Encontrei a borracha hoje, esquecida no fundo da gaveta, ao lado de uma caneta quase sem tinta. Aquela borracha branca, macia, com as bordas já cinzentas, sujas de incontáveis deslizes. E o pensamento veio, inevitável: quantas vezes na vida não desejamos uma borracha mágica? Uma que apagasse tudo, de verdade, sem deixar sequer a sombra teimosa no papel ou a rugosidade que o atrito impõe.

Na vida, assim como no papel, a gente erra. Há o deslize leve — uma palavra fora do lugar, uma vírgula que muda o sentido de uma frase inteira. E há aqueles erros que são verdadeiros borrões de nanquim, manchas que parecem gritar para o mundo: “Olhem, eu falhei!” É então que, com a borracha na mão, a pergunta ecoa: o que de fato se pode apagar e o que só nos resta aprender a corrigir?

A borracha é a tentação do recomeço imaculado. A ilusão sedutora de que o erro nunca existiu. Esfregamos, esfregamos, com a fé ingênua de recuperar o papel virgem. Mas sabemos, no fundo: mesmo após o esforço, o papel nunca mais será o mesmo. Ficam as marcas sutis, as cicatrizes da folha que sussurram: “Houve luta aqui.” Nossa alma é um papel antigo, que também guarda suas marcas. Por mais que queiramos apagar certas escolhas ou palavras lançadas ao vento, a experiência fica impressa em nós, camada sobre camada.

E então, temos o corretor. Ah, o corretor… Este é o instrumento da maturidade, da humildade que aceita a bagunça do processo. Diferente da borracha, o corretor não nega o erro; ele o reconhece, cobre-o com uma camada de branco e nos oferece o convite mais generoso: a chance de reescrever. Ele entende que o equívoco não foi um fim, mas parte do caminho. Sobre aquela base falha, podemos erguer um “sim” consciente, traçado com a tinta mais firme da experiência.

No fim das contas, navegamos esse eterno equilíbrio entre a borracha e o corretor.
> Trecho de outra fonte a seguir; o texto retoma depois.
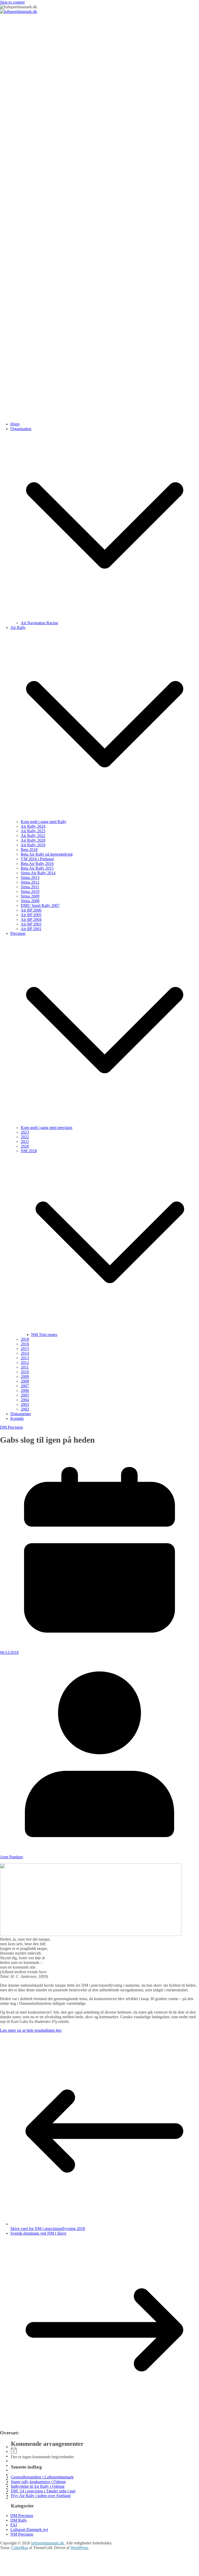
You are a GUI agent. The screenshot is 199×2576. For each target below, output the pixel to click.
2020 (25, 1146)
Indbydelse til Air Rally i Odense (38, 2486)
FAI (13, 2525)
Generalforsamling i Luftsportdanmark (42, 2477)
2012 (25, 1362)
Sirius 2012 (30, 882)
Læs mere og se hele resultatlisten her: (31, 2030)
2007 (25, 1386)
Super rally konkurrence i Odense (38, 2481)
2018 (25, 1339)
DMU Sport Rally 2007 (40, 905)
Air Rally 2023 (33, 831)
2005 (25, 1395)
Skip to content (12, 2)
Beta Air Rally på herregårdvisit (47, 854)
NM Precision (21, 2534)
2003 (25, 1404)
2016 (25, 1344)
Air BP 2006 (31, 910)
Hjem (14, 424)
Avaliamos o que pode ser deixado para trás sem vestígios e o que, coberto pela camada opaca do aprendizado, pode ser transformado em uma versão mais sábia. É claro que carregamos lembranças que gostaríamos de apagar para que a dor cessasse de latejar. Mas existem histórias que, por mais tortuosas que tenham sido seus capítulos, merecem ser revisitadas não com arrependimento, mas com o carinho de quem compreendeu sua lição.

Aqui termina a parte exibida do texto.